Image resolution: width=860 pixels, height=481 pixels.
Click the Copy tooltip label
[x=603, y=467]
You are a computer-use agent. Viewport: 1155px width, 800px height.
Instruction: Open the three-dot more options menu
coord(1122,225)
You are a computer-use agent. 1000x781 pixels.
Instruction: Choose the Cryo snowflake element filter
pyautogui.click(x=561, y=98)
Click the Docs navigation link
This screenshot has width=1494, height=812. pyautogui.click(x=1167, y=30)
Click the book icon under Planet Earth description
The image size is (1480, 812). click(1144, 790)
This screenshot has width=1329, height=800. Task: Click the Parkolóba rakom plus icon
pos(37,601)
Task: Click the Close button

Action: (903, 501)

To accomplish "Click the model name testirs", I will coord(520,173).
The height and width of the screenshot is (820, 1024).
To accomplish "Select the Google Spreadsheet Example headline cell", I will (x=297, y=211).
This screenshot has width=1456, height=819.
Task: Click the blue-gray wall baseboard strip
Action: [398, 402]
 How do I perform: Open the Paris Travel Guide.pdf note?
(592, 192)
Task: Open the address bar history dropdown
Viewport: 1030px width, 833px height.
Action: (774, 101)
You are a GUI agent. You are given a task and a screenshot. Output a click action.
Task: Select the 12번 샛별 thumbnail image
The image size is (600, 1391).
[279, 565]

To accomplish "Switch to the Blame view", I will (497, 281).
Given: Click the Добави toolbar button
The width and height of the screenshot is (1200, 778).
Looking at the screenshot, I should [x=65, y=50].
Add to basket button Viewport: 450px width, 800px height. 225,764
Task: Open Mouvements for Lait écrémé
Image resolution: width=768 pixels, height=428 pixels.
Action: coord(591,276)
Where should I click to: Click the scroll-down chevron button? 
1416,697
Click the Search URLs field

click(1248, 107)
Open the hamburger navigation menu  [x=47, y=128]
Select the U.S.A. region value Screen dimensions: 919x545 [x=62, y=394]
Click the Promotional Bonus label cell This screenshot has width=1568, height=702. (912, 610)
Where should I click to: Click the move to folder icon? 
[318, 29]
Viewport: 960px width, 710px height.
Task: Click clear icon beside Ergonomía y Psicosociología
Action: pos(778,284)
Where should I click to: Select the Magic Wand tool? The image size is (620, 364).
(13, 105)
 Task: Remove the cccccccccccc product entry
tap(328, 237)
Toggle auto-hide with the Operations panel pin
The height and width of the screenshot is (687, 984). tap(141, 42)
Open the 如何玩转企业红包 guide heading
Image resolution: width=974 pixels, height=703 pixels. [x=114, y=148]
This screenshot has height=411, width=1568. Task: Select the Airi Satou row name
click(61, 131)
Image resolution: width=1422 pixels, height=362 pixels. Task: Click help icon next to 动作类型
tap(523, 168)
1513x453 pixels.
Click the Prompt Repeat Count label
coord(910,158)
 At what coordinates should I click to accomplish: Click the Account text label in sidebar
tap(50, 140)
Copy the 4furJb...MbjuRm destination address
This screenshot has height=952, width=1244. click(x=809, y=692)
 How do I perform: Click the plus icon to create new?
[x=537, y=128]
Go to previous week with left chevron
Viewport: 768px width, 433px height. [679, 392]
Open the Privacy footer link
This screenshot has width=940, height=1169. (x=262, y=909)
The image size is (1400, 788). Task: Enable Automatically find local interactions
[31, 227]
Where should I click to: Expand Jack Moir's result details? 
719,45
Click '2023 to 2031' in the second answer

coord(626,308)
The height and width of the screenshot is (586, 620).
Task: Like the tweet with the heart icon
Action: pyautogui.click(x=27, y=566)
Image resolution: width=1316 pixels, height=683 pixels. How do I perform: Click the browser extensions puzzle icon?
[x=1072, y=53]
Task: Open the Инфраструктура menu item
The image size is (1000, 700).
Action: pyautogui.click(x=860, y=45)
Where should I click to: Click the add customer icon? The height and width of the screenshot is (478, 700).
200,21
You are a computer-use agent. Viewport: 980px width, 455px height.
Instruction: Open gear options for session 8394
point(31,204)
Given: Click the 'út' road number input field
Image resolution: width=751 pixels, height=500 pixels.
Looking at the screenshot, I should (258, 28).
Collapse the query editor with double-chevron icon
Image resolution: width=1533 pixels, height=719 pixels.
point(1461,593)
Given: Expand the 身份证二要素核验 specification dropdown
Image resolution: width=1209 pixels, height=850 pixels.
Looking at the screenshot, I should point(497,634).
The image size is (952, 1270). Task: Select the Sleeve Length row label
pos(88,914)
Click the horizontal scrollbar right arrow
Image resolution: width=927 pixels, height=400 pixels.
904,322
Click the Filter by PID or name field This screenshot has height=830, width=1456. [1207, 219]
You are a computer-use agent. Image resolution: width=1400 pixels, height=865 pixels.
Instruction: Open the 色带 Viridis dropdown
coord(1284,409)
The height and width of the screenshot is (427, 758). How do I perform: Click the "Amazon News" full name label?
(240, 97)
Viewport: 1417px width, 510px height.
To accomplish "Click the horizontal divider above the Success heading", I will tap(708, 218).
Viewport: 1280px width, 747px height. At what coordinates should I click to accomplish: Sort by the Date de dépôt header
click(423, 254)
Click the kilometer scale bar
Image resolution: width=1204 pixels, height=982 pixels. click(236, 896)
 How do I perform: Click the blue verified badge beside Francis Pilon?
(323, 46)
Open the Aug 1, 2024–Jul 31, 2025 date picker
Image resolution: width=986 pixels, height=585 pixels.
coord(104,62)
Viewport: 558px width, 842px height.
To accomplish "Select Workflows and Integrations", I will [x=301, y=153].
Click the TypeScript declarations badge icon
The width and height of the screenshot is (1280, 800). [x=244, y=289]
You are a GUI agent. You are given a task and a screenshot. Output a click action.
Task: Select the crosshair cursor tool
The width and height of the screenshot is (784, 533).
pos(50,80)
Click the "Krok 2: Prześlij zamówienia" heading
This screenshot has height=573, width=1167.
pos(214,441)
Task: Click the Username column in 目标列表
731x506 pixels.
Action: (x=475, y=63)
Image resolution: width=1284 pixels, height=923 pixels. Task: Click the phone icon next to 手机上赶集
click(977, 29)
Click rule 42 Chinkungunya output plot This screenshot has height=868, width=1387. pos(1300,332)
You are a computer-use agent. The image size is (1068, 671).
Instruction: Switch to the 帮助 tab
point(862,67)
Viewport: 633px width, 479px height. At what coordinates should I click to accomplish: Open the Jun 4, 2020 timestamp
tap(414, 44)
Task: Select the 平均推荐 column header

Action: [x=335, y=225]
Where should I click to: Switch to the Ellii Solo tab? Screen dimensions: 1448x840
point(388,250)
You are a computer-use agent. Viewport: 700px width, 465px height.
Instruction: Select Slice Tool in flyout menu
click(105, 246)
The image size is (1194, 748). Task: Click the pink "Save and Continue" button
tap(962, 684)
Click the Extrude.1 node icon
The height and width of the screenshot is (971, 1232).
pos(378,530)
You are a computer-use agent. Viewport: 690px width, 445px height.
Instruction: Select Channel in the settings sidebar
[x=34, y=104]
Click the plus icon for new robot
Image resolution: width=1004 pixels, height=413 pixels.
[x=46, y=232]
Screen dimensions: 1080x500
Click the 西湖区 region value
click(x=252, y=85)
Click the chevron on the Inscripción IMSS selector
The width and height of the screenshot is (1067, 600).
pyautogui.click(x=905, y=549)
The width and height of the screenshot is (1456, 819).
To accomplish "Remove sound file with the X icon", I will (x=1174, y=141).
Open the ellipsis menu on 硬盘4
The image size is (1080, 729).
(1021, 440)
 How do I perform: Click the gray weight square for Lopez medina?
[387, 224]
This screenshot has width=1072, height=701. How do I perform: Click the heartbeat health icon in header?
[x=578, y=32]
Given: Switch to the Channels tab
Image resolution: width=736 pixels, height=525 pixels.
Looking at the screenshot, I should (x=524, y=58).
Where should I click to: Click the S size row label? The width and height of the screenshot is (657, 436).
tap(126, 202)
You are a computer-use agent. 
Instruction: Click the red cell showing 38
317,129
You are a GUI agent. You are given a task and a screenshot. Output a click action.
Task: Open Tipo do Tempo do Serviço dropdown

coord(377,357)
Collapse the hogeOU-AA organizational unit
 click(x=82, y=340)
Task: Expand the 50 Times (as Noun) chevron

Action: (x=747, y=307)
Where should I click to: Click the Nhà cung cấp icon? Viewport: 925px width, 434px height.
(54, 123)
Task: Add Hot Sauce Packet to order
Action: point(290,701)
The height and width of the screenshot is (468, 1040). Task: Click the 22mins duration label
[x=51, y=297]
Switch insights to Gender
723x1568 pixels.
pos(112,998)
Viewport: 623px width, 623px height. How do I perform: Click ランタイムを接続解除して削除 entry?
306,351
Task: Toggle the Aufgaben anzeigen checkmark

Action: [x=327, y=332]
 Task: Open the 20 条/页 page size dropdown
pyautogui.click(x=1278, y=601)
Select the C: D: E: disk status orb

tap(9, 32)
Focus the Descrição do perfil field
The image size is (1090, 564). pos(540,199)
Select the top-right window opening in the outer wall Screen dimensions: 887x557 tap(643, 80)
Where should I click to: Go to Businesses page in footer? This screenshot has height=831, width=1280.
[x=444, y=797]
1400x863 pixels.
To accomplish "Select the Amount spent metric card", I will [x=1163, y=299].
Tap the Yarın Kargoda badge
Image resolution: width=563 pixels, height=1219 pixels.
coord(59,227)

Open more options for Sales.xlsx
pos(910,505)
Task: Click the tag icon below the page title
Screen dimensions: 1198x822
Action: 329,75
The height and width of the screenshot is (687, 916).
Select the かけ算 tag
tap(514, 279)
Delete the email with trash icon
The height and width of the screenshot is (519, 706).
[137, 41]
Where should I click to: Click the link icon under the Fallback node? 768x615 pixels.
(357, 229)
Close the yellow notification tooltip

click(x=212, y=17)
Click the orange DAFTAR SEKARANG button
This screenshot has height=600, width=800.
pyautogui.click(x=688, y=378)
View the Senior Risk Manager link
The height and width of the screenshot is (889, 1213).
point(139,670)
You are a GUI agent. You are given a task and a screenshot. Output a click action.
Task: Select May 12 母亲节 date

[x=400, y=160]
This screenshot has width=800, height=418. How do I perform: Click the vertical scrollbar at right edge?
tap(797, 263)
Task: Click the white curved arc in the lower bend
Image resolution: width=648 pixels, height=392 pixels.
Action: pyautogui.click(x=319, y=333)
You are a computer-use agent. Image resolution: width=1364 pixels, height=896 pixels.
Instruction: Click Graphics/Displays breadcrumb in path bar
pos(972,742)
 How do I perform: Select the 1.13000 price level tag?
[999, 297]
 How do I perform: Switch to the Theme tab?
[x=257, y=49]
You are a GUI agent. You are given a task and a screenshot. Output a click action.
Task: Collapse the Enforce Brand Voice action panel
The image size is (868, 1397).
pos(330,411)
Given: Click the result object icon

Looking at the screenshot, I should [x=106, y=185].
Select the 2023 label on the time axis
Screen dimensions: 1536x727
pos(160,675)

### PROBLEM
Only one number is expected: the count of lines in the entries holding the string "computer".

### WORKED SOLUTION
9